There were no drug-drug interactions observed between the combination of avutometinib and sotorasib, and avutometinib 4.0 mg orally twice a week for 21 of 28 days and oral sotorasib 960 mg twice a day for all 28 days was selected as the recommended phase 2 dose (RP2D) based on dose limiting toxicity assessment.
In part A, the dose-evaluation portion of the trial, investigators determined the RP2D of the combination regimen which will be further evaluated in part B, the dose-expansion phase.3 Secondary end points of the study seek to distinguish the safety and toxicity profile of the combination, evaluate additional efficacy parameters for the RP2D, and characterize the pharmacokinetics of avutometinib and sotorasib, as well as relevant metabolites.

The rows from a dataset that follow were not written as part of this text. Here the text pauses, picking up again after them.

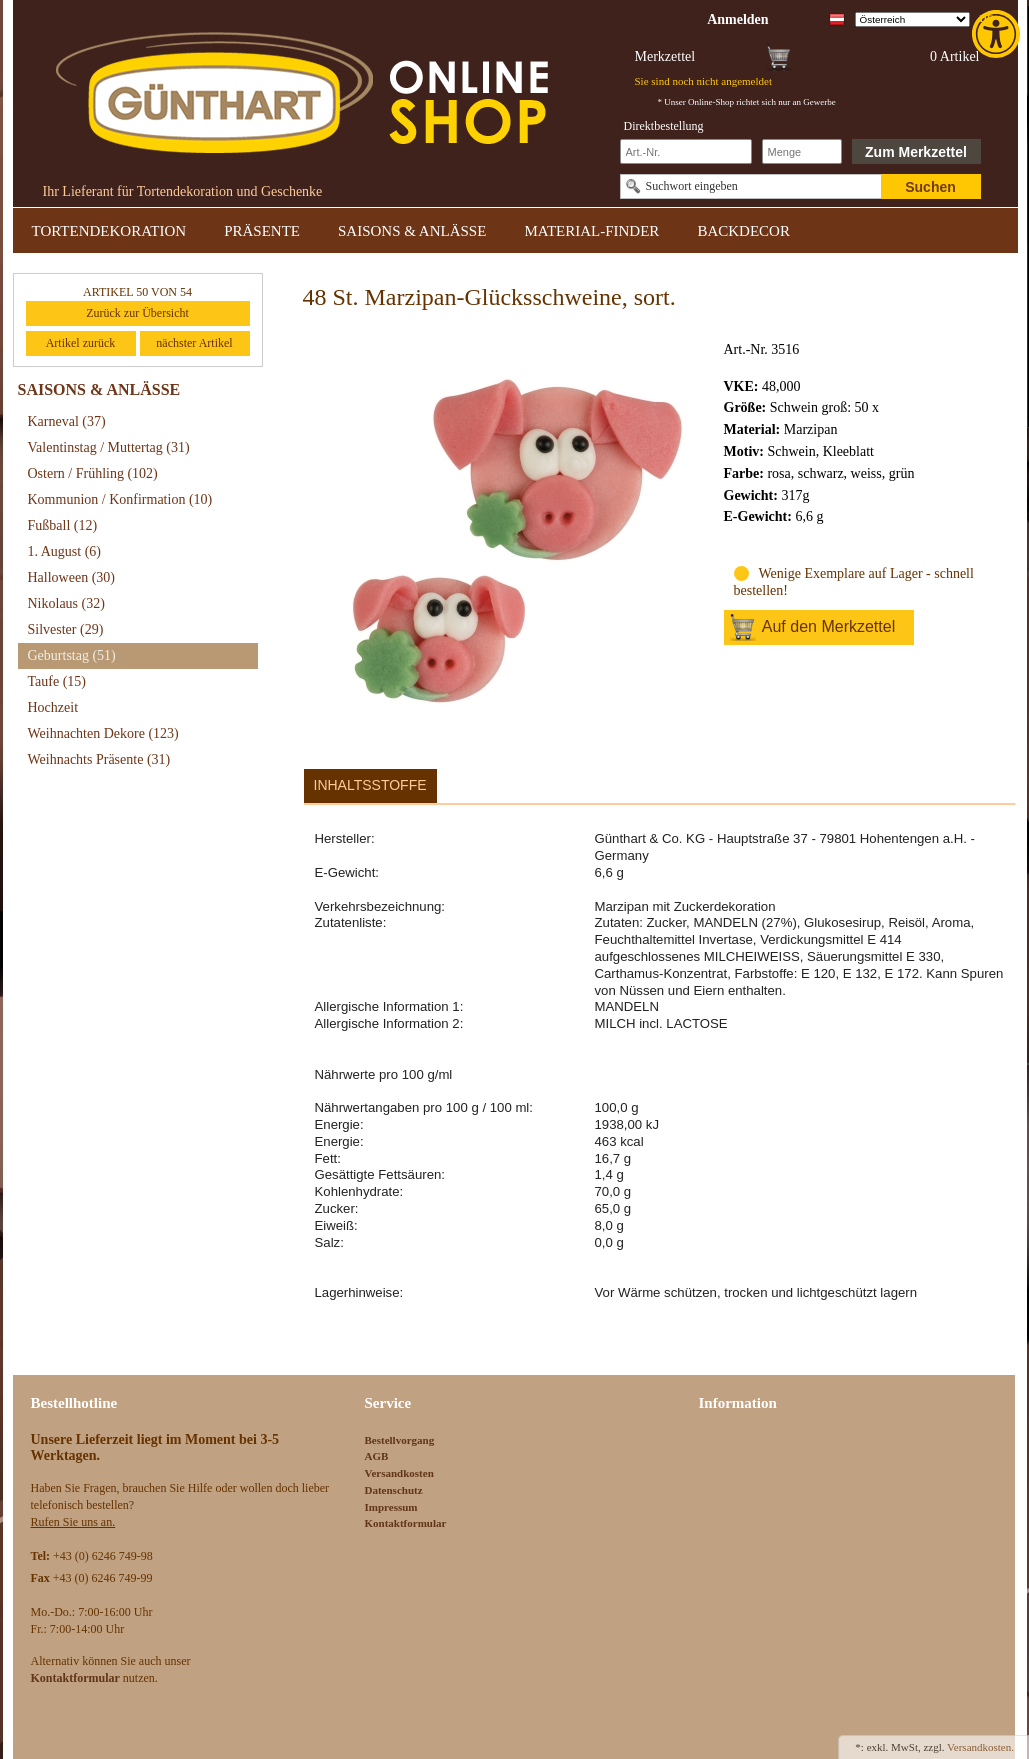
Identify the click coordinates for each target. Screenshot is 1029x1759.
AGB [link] (377, 1456)
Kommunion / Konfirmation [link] (120, 499)
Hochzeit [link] (53, 707)
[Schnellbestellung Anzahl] (802, 151)
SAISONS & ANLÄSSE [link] (412, 231)
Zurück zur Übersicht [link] (137, 313)
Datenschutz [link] (394, 1490)
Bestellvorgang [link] (400, 1440)
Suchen (930, 187)
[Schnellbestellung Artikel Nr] (686, 151)
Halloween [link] (71, 577)
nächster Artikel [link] (194, 343)
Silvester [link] (66, 629)
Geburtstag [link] (72, 655)
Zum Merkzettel (916, 152)
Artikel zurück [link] (81, 343)
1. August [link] (65, 551)
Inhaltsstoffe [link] (370, 785)
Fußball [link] (63, 525)
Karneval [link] (67, 421)
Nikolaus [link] (66, 603)
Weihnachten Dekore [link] (103, 733)
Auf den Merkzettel (828, 626)
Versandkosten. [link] (980, 1747)
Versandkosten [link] (399, 1473)
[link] (998, 34)
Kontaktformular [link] (406, 1523)
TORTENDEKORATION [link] (109, 231)
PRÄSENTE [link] (262, 231)
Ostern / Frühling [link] (93, 473)
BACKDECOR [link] (743, 231)
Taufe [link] (57, 681)
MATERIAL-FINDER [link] (591, 231)
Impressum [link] (391, 1507)
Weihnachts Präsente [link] (99, 759)
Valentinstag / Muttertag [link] (109, 447)
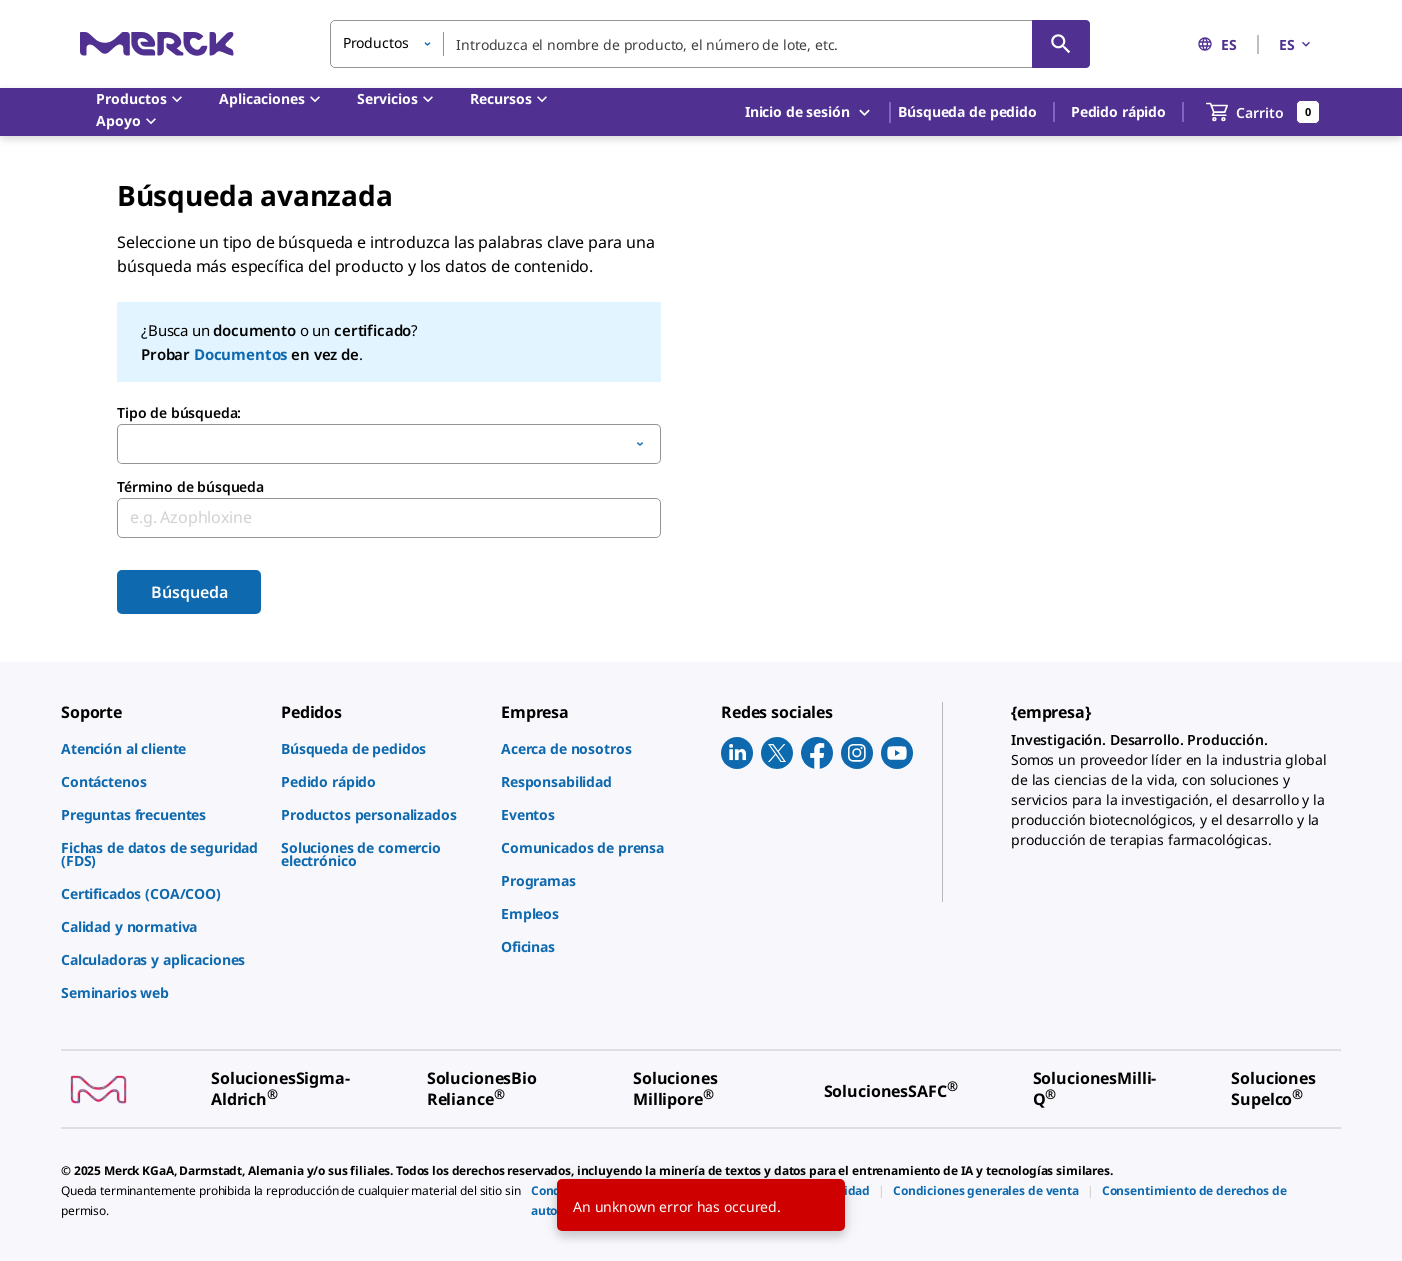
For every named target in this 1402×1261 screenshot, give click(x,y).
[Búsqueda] (1061, 44)
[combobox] (710, 44)
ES (1217, 44)
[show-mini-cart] (1263, 112)
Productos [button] (376, 42)
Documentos (240, 354)
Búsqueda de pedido (967, 111)
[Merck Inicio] (157, 43)
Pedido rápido (1118, 111)
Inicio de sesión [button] (809, 112)
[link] (161, 748)
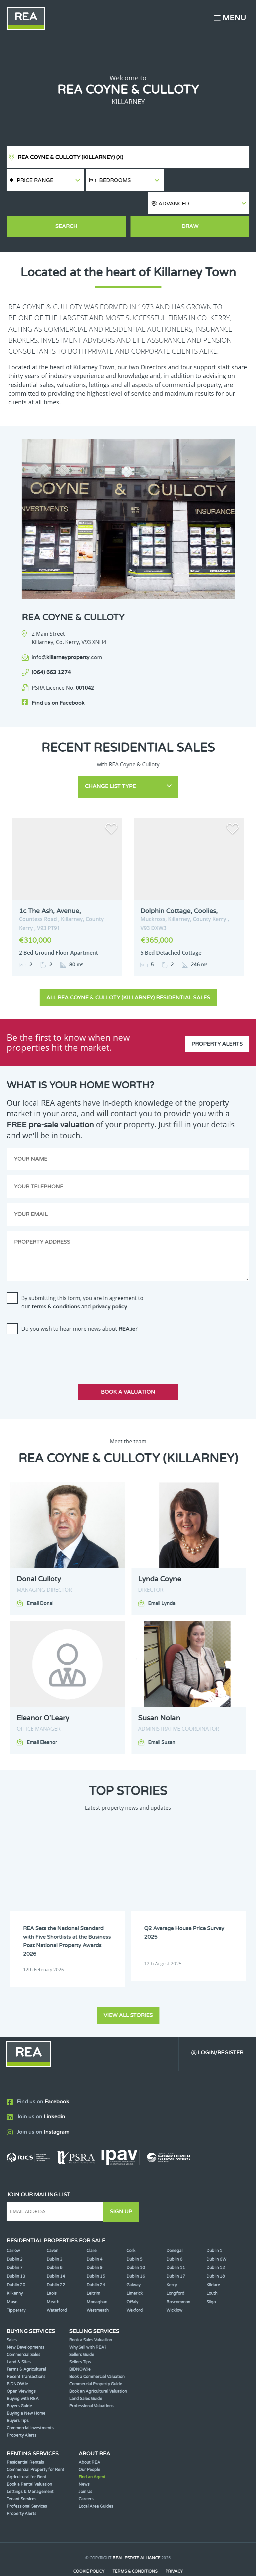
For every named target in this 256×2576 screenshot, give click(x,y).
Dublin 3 (55, 2236)
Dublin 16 (136, 2253)
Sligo (211, 2278)
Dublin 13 (16, 2253)
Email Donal (40, 1581)
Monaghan (97, 2278)
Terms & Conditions (135, 2548)
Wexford (135, 2287)
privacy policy (109, 1284)
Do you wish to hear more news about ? (79, 1305)
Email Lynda (161, 1581)
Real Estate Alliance (136, 2534)
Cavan (52, 2227)
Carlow (13, 2227)
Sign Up (123, 2188)
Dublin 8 (55, 2244)
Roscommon (178, 2278)
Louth (211, 2270)
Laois (52, 2270)
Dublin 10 (136, 2244)
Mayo (12, 2278)
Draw (189, 204)
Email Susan (161, 1720)
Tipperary (16, 2287)
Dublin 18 (215, 2253)
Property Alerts (217, 1019)
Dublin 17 (175, 2253)
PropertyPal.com (153, 2560)
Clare (92, 2227)
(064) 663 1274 (51, 651)
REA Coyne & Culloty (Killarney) (70, 157)
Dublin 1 (214, 2227)
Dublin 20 (16, 2261)
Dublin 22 (56, 2261)
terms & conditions (56, 1284)
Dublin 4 (95, 2236)
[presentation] (57, 1329)
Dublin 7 (15, 2244)
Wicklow (174, 2287)
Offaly (132, 2278)
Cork (131, 2227)
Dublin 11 (175, 2244)
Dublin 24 (96, 2261)
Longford (175, 2270)
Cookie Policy (89, 2548)
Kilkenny (15, 2270)
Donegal (174, 2227)
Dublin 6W (216, 2236)
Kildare (213, 2261)
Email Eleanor (42, 1720)
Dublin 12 (215, 2244)
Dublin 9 (95, 2244)
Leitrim (93, 2270)
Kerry (171, 2261)
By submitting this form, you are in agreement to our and (82, 1279)
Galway (133, 2261)
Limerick (135, 2270)
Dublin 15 (96, 2253)
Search (67, 204)
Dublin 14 (56, 2253)
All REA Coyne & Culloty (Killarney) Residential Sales (128, 974)
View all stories (128, 1992)
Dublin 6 (174, 2236)
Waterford (57, 2287)
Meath (53, 2278)
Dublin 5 (134, 2236)
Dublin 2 (15, 2236)
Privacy (174, 2548)
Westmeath (98, 2287)
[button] (208, 180)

Enrollment in the study is open to male and female patients ≥ 18 years of age with histologically or cytologically confirmed NSCLC without histological evidence of a small cell or neuroendocrine components that are either metastatic or locally advanced and unresectable disease, and they must have a known KRAS G12C mutation determined using a validated test prior to enrollment. In addition to having received at least 1 prior systemic therapy, they may have previously received adjuvant chemotherapy for early-stage disease.
Part A of the trial included patients who have either had exposure to a prior G12C inhibitor or no exposure. If they have received a prior G12C inhibitor, they are required to have had a best response to a prior G12C inhibitor of confirmed response by RECIST 1.1 or stable disease for ≥4 cycles. For part B, patients in cohort 1 must have not received prior therapy with a G12C inhibitor, and for cohort 2, patients must have had a best response to prior G12C inhibitor of confirmed response by RECIST 1.1 or stable disease for ≥4 cycles.
Further, patients are eligible for enrollment if they have measurable disease according to RECIST 1.1, an ECOG performance status ≤1, adequate organ function, adequate hepatic function, adequate renal function, adequate cardiac function, and adequate recovery from toxicities related to prior treatments to at least grade 1 by CTCAE v5.0. Female patients must have a baseline QTc interval < 460 ms and males must have a baseline QTc interval of ≤ 450 ms using Fredericia’s QT correction formula. All patients of reproductive age must use a highly effective contraceptive method throughout the trial and for 3 months (males) or 1 month (females) after their last dose.